The One-Question Cross-Examination

Despite familiarity with the phrase “less is more,” lawyers can’t seem to help themselves – they ask question after question after question.

That this irks jurors is beyond doubt.  As one article written by a jurist who interviewed hundreds of jurors reported,

The most important theme that came through on evidence presentation: do not repeat what you’re saying. The jurors really, really despise repetition, because they feel like you’re talking down to them. They feel like you think they’re stupid if you keep repeating matters over and over.

Here are some examples of what they said:

“Repeating of the question 304 times”

“Repeated the same thing over and over.”

“Stop asking the same questions over and over.”
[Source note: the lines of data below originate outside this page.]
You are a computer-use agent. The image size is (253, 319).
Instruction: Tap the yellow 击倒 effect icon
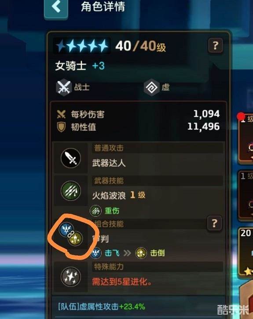(x=141, y=253)
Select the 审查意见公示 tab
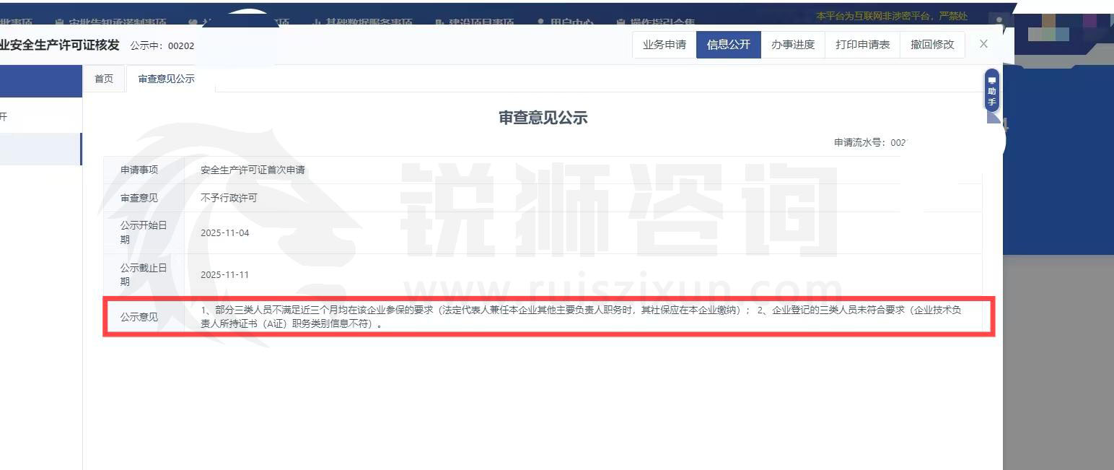The image size is (1114, 470). 166,79
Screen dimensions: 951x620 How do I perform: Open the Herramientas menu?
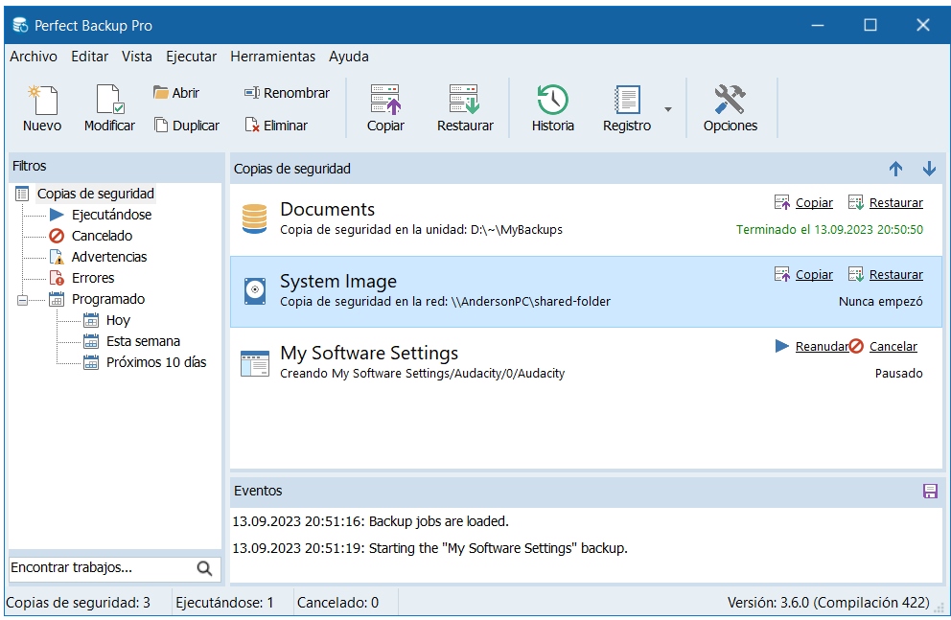click(x=272, y=57)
“Lots of repeating, same thing—okay, we get it.”

“Would like to see attorneys question the witness without repeating the

same question three different ways and then summarizing.”

“The lawyers constantly rephrasing sucks.”
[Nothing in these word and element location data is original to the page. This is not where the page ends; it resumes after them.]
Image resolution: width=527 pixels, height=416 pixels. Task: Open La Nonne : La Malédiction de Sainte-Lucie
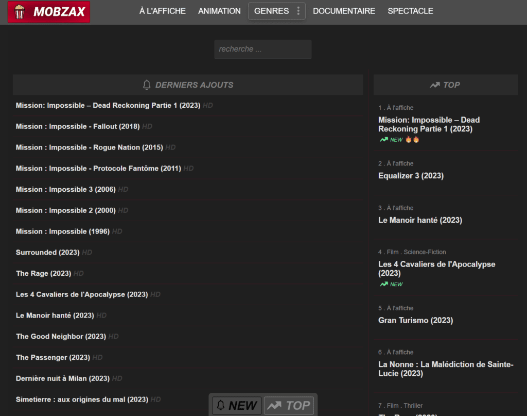click(446, 369)
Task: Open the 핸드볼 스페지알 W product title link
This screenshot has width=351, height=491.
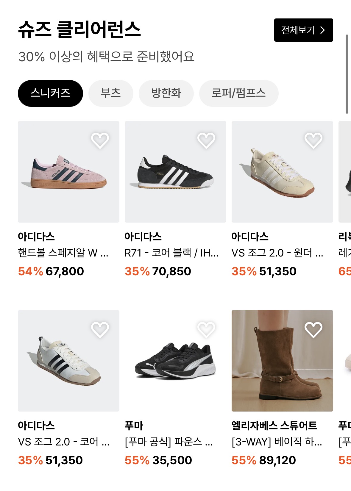Action: [x=63, y=253]
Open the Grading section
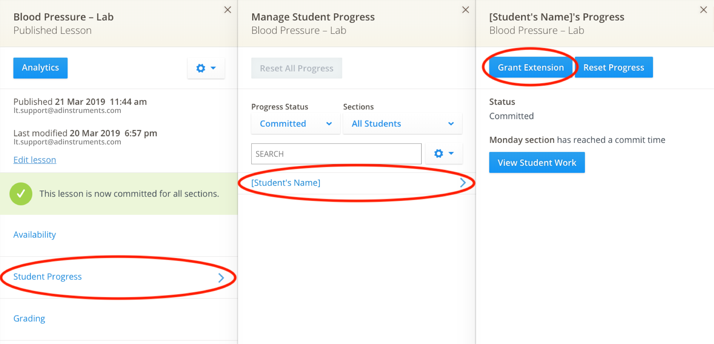This screenshot has width=714, height=344. click(x=29, y=318)
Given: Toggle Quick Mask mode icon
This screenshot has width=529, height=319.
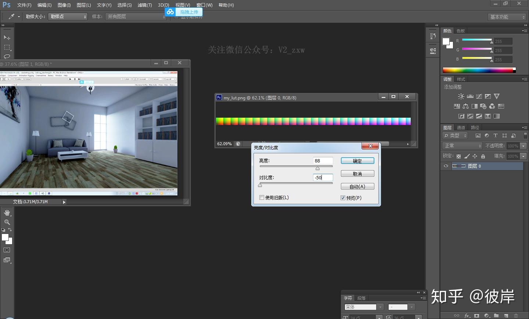Looking at the screenshot, I should [7, 250].
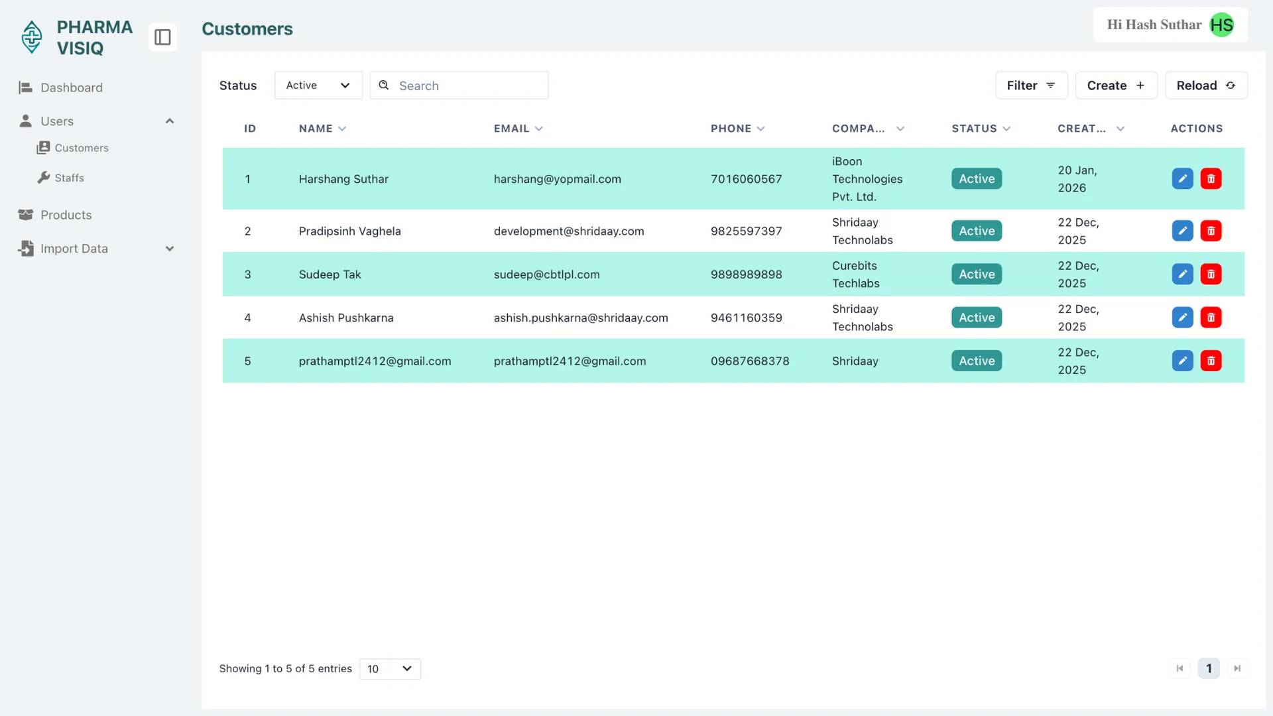Open the entries-per-page dropdown showing 10
The height and width of the screenshot is (716, 1273).
(x=390, y=669)
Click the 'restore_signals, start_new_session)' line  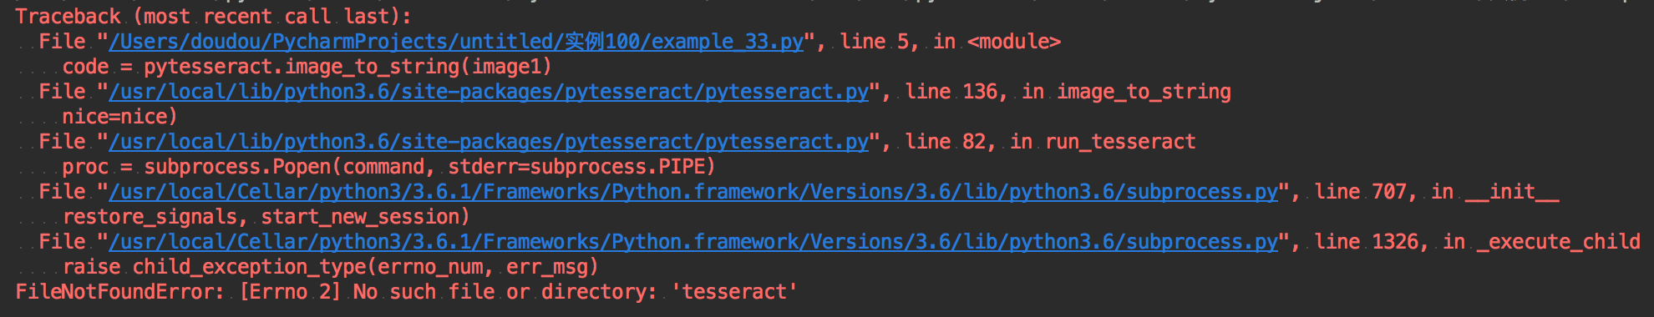tap(266, 217)
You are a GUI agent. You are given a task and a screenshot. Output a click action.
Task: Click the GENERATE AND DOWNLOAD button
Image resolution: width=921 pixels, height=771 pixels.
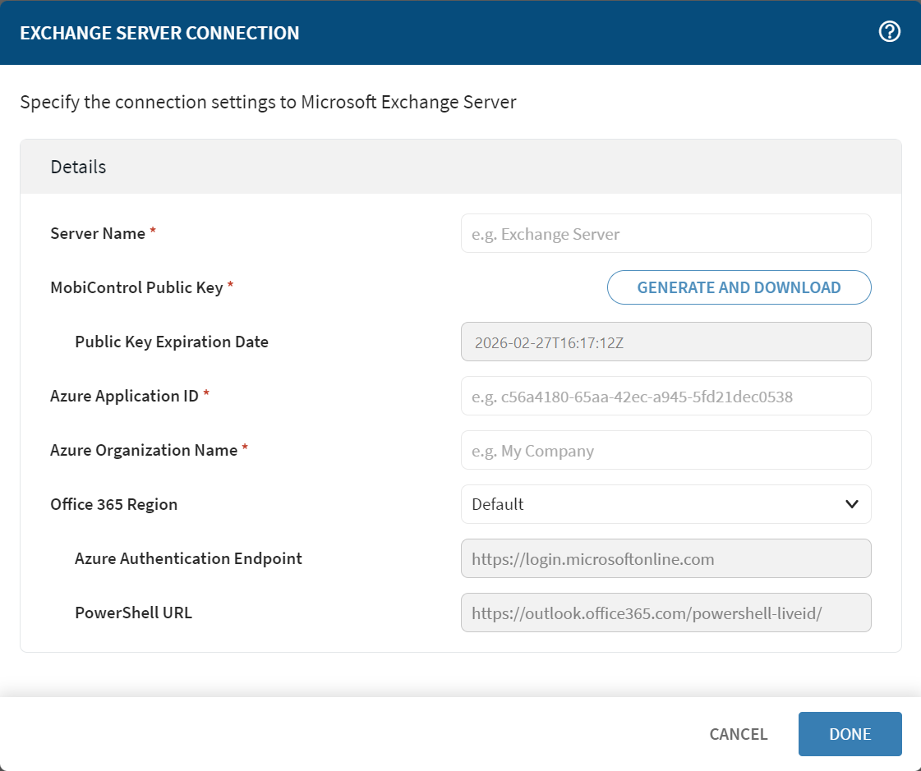pos(738,287)
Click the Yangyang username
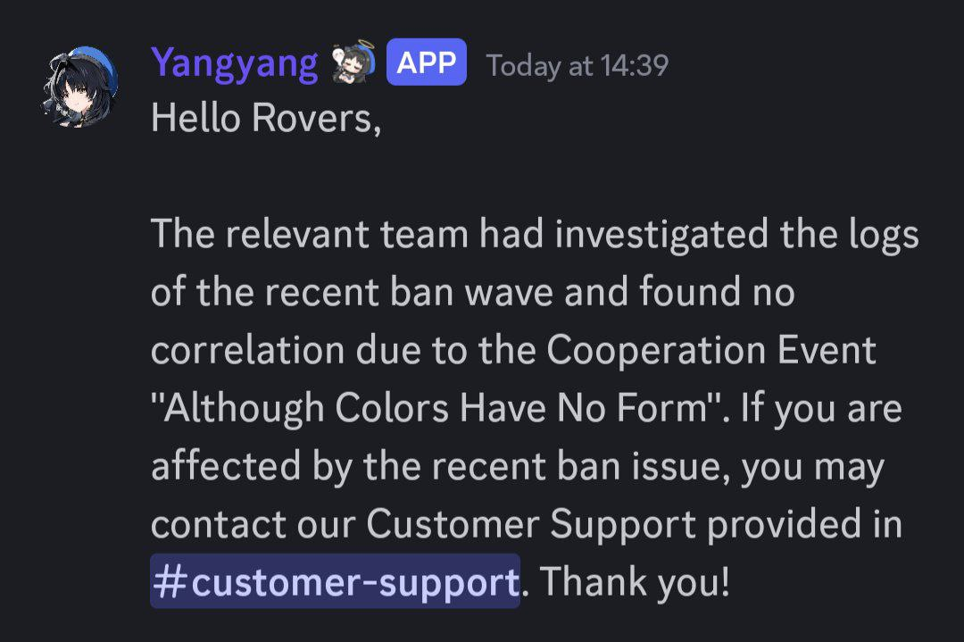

So the jurors get it. You don’t have to ask the same questions and you shouldn’t ask the same things over and over. Again, they feel like you’re talking down to them. That you think they’re stupid if you keep asking the same thing over and over. And back to the other common theme, you’re wasting their time. They don’t like their time wasted.
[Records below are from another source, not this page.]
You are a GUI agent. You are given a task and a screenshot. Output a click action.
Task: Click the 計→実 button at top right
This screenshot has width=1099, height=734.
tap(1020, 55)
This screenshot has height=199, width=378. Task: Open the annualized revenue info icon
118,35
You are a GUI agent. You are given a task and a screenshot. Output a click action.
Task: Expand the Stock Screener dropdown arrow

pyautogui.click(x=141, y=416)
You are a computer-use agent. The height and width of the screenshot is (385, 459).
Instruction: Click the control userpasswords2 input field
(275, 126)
So you should ask clear and relevant questions. They don’t like lengthy, compound, or convoluted questions; they like short, clear, and easy to understand questions.

The Honorable Amy J. St. Eve, WHAT JURIES REALLY THINK: PRACTICAL GUIDANCE FOR FUTURE TRIAL LAWYERS, 89 Fordham La.Rev. 2623, 2630 (2021).

Yet lawyers can’t resist.  In one post-conviction case, trial counsel was asked why he questioned the detective who interrogated counsel’s client, a cross-examination that elicited only extremely damaging information including the belief that the client was lying.  Counsel’s response (verbatim from the transcript)?  “That’s what they said to me when he was finished testifying, do you have any cross-examination?  And I thought I better do some.”  N.T. 12/27/2004, 56-57.

So it was with some relief that I read the news coverage of the Ghislaine Maxwell trial.  When the defense team called a co-worker to say that Maxwell and financier/predator Jeffrey Epstein had growon apart and spent little time together at work, the prosecution cross was a pristine one, the bext example possible of “less is more.”  As reported by NPR, “the prosecution simply asked, did you ever work at Jeffrey Epstein’s home in New York or Palm Beach? Espinosa responded, no. And the prosecution said, no further questions, which elicited some laughs in the courtroom.” (last visited 12/21/21).

It is no laughing matter – but the one question cross is indeed a lesson for all of us.  What could be more effective – one question confirmed the witness’ complete lack of familiarity with what went on outside of the workplace.  Make your point and sit down – the jury gets it.